Nie rozumiem, nie ma w procedurze więc nie wolno. Typowo urzędnicze podejście.

Otóż wolno i nawet trzeba, żeby nie utkwić w bezmyślnym powtarzaniu wariacji z powtórzeniami i bez powtórzeń i innych schematów, których szkoła uczy zamiast logicznego rozumowania.
Awatar użytkownika
Premislav
Użytkownik
Użytkownik
Posty: 15687
Rejestracja: 17 sie 2012, o 13:12
Płeć: Mężczyzna
Lokalizacja: Warszawa
Podziękował: 196 razy
Pomógł: 5221 razy

Re: Ilość wszystkich możliwych zdarzeń losowych

Post autor: Premislav »

Niestety nie rozumiem tych zarzutów. Może po prostu jestem za tępy, nie rozumiem pojęć, którymi operujesz, jak zgodność schematu z doświadczeniem losowym (nie mówię, że nie ma czegoś takiego, nawet pewnie jest, tylko nie spotkałem się i nie bardzo pojmuję). Mamy tu prawdopodobieństwo klasyczne, rozróżnialne obiekty (cyfry), w jakikolwiek sposób, byle poprawny, obliczymy moc zbioru zdarzeń sprzyjających, będzie OK.

BTW Co to jest teoria kombinatoryczna? Słyszałem o kombinatorycznej teorii liczb, o kombinatorycznej teorii gier, ale o czymś takim niestety nie. Co to jest powszechnie znany schemat kombinatoryczny? Nigdy mnie o czymś takim nie uczono.
janusz47
Użytkownik
Użytkownik
Posty: 7917
Rejestracja: 18 mar 2009, o 16:24
Płeć: Mężczyzna
Podziękował: 30 razy
Pomógł: 1671 razy

Re: Ilość wszystkich możliwych zdarzeń losowych

Post autor: janusz47 »

Zadania na obliczanie prawdopodobieństw polegają na modelowaniu doświadczeń losowych wynikających z treści zadań.

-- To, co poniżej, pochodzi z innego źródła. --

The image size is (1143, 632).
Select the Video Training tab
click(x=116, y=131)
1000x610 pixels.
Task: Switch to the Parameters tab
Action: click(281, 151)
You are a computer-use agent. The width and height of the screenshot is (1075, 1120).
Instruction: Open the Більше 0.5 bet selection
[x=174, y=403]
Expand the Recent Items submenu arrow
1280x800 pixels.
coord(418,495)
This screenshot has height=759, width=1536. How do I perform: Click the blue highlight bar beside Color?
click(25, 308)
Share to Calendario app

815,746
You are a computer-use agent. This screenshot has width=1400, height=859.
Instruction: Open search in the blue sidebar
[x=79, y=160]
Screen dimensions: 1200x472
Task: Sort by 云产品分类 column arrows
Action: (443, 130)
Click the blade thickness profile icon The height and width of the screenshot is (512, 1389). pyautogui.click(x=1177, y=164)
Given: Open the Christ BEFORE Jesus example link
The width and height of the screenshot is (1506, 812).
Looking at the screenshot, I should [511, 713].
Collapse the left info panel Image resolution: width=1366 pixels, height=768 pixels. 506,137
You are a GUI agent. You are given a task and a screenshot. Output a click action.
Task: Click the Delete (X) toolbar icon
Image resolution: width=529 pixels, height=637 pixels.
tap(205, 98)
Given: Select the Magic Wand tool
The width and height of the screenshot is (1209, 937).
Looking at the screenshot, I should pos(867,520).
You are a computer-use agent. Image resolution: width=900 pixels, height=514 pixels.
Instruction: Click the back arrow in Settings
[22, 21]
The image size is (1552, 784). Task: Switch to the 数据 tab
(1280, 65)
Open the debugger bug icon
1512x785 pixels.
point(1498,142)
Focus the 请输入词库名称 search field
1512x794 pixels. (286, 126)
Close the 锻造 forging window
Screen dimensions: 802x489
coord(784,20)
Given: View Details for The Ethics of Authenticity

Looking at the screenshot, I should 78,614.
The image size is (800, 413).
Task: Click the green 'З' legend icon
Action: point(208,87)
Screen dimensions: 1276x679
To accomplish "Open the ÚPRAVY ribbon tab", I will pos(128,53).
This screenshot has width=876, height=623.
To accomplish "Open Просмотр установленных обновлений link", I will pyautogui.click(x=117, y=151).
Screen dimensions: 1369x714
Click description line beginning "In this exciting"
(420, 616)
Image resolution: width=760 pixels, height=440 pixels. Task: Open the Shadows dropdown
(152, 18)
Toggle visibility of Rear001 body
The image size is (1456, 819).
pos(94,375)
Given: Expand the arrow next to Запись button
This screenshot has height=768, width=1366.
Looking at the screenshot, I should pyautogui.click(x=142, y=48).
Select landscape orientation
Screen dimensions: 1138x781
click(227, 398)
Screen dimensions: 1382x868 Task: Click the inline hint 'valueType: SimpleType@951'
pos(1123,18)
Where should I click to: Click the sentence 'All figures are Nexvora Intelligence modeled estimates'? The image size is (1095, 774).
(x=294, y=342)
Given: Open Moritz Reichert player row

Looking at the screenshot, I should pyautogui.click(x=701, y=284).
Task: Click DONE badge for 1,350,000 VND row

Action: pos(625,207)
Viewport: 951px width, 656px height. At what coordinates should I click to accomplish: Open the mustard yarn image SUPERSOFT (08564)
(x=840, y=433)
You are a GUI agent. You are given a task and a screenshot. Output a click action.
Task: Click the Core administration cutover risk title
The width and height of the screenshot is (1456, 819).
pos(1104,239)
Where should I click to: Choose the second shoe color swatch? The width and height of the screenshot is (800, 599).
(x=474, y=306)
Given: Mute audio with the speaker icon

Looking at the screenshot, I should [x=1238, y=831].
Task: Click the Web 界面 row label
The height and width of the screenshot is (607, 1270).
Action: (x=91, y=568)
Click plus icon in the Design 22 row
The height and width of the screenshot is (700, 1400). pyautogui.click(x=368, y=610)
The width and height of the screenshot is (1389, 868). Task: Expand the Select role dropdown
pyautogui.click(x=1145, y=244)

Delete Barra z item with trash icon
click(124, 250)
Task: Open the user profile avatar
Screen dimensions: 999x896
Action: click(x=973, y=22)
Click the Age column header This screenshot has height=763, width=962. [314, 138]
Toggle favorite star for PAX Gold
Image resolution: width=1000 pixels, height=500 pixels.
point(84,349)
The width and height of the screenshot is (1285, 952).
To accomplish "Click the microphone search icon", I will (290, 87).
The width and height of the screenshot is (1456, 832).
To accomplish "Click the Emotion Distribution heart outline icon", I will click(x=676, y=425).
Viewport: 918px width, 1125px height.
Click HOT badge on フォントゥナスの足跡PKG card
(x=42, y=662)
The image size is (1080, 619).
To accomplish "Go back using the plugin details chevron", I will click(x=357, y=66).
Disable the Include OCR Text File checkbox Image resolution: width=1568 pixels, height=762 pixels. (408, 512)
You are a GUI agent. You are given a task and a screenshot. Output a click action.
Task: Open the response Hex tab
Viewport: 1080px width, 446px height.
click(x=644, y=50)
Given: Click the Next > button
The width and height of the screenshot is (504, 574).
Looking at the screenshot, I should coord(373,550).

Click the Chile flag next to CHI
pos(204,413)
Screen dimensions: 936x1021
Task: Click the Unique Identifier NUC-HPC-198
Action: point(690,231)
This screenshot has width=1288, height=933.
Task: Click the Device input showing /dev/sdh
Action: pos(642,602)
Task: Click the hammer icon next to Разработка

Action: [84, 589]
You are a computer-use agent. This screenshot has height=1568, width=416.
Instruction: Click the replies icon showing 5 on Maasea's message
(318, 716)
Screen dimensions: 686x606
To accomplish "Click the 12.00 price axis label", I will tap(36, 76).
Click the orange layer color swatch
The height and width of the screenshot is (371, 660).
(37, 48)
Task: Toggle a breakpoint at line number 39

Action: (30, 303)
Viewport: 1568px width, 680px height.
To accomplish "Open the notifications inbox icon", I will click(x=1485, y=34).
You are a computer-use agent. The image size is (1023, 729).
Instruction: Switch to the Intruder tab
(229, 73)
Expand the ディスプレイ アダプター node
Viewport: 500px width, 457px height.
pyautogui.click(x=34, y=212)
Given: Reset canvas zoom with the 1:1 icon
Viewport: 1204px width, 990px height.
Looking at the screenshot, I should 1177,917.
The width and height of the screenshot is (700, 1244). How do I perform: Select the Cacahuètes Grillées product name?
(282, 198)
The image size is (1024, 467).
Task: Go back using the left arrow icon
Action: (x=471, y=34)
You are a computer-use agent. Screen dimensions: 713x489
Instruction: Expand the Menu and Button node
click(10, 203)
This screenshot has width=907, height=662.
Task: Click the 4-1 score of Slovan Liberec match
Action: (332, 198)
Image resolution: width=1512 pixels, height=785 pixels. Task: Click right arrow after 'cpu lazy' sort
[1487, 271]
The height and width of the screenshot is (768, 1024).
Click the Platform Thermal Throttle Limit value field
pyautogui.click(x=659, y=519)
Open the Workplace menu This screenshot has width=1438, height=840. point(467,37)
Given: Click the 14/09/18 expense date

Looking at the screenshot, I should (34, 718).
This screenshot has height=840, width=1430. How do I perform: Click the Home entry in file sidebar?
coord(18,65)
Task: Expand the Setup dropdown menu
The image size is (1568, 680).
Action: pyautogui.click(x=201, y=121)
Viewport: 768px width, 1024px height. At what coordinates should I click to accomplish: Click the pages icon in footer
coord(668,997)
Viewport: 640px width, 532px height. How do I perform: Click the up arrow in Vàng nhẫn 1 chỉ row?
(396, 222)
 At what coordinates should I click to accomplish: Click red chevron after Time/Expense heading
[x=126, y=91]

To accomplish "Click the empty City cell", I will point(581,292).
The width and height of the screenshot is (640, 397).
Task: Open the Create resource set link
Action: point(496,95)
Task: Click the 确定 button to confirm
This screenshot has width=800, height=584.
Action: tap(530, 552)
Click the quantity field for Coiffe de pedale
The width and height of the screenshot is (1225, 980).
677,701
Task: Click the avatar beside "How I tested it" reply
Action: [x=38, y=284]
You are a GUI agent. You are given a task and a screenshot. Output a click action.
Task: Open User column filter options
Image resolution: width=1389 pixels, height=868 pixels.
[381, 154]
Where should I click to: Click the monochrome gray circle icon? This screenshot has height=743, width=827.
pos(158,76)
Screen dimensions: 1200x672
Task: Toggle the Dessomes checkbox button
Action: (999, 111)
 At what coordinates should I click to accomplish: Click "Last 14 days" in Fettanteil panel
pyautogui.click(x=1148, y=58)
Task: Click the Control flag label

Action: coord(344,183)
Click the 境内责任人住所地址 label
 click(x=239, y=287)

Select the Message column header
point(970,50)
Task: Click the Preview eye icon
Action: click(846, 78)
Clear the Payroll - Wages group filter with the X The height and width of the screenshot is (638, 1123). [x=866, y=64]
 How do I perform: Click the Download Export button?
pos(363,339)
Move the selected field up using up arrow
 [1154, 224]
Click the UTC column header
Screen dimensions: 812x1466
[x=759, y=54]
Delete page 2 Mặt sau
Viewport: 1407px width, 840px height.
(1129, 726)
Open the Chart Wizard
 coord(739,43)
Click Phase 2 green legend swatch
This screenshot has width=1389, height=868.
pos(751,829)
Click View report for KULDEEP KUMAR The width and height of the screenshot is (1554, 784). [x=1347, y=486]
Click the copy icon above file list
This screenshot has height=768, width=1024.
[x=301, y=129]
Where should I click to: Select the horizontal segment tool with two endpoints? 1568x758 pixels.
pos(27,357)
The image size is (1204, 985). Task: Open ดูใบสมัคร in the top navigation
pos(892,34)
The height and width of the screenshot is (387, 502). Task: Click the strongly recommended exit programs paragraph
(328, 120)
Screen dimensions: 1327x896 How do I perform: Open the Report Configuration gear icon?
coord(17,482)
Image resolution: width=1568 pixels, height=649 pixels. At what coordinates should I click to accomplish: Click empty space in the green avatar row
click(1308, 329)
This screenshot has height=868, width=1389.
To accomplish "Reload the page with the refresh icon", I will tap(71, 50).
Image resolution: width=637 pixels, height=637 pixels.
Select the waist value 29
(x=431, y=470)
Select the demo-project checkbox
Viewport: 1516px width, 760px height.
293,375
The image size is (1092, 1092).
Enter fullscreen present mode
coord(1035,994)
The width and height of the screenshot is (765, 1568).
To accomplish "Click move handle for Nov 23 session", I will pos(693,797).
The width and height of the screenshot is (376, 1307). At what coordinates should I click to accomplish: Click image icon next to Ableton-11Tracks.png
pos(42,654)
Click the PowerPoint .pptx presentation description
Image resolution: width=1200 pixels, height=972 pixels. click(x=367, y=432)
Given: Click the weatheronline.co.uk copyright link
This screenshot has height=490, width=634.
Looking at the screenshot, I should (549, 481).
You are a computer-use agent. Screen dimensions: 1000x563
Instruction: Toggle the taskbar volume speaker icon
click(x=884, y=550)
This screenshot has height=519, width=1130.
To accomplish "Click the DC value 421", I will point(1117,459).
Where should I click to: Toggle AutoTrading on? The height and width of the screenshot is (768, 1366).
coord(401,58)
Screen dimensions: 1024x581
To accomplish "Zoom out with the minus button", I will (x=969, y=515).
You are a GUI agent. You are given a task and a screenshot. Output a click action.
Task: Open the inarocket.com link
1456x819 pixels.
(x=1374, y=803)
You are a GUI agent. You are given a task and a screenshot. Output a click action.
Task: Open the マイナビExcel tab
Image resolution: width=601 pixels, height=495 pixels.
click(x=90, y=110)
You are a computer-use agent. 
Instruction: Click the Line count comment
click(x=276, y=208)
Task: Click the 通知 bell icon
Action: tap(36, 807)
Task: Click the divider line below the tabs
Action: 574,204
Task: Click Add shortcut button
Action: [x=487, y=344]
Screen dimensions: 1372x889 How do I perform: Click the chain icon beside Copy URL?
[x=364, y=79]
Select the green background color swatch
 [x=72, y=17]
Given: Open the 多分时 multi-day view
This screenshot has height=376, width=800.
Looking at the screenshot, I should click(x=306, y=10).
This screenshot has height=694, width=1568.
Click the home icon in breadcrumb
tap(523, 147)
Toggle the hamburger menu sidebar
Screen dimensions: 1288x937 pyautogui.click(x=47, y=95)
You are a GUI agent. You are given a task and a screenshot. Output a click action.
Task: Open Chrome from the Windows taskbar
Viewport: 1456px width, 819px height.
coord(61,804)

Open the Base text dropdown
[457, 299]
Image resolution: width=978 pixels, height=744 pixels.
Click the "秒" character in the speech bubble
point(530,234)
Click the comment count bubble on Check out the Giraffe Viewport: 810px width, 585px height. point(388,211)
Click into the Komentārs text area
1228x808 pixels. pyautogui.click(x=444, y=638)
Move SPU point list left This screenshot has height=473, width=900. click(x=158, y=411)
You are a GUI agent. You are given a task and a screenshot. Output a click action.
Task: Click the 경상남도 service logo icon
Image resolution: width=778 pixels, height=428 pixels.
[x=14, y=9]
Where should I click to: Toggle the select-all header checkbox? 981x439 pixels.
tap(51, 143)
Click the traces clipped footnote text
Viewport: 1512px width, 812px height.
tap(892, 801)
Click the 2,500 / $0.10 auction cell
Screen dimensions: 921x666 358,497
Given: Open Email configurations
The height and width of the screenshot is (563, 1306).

Gdyby treść zadania brzmiała ze zbioru cyfr \(\displaystyle{ 0...9}\) losujemy cztery cyfry i umieszczamy je między cyframi \(\displaystyle{ 0, 1}\) ... itd. to Twój schemat rozwiązania mógł być poprawny

Tymczasem w treść zadania brzmi: "cyfry od \(\displaystyle{ 0}\) do \(\displaystyle{ 9}\) ustawiamy losowo...

Dokładnie o tych zagadnieniach pisze Śp. Pan Prof. Lech Tadeusz Kubik w swojej książce
Rachunek Prawdopodobieństwa. Podręcznik dla kierunków nauczycielskich studiów matematycznych. Wyd.II PWN. Warszawa 1980.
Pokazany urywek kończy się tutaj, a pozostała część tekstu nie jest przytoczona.